Infinitely Polar Bear movie review (2015)
Daniel Kim
Updated on March 09, 2026
This troubled soul wobbles into view atop a bicycle while wearing bright red undies, a matching headband and nothing else, even though it is winter. Spying distraught wife Maggie (the languid and lovely Zoe Saldana, who for once isn’t sporting a green or blue alien hue) and their two grade-school-age daughters, Amelia and Faith, as they are about to escape in a car, this wild-eyed mad man starts banging on the windshield and yanks out the distributor cap from under the hood. The episode ends with a deflated Cam sitting cross-legged on the ground, emotionally spent and shivering.
A prologue consisting of fuzzy Super 8 home-movie footage already has us expecting the worse as it reveals that Cam, the scion of a once-celebrated blue-blood New England clan, was diagnosed with manic-depressive disorder in 1967. And that Maggie married him anyway, given that everyone was basically a some sort of mental case back in the ‘60s.
However, this extreme meltdown in 1978 lands Cam in a hospital, where such meds as Lithium have left him benign to the point of being comatose and barely able to light his endless chain of cigarettes.

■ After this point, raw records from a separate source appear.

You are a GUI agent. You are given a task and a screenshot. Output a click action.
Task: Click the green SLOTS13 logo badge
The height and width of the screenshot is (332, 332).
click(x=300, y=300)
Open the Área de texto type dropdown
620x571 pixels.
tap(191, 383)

When his family visits, it is very sad affair—until one of the girls notices her father’s treatment-induced bloated belly and punches it on a dare. An arcane throwaway line in which he warns her that just such a blow caused Harry Houdini to die suggests there is more to this shaky Cam (and to “Infinitely Polar Bear,” a garbled play on bipolar) than meets the eye.
There is an intoxicating authenticity and welcome low-key humor to what happens during the rest of this episodic story that manages to gently touch upon societal shifts, the class system, corporate sexism and racial identity as it shows how even an emotionally damaged adult can still summon enough caring and devotion be an effective primary caretaker.
That’s not surprising since screenwriter and first-time feature director Maya Forbes based the events on her own childhood in Cambridge, Mass. She and younger sister China, a lead singer for the cocktail-lounge-inspired Pink Martini, were raised by their charismatic though often erratic father while their breadwinner mother went to New York for a year and a half to earn her MBA at Columbia in the hopes of raising her family’s standard of living.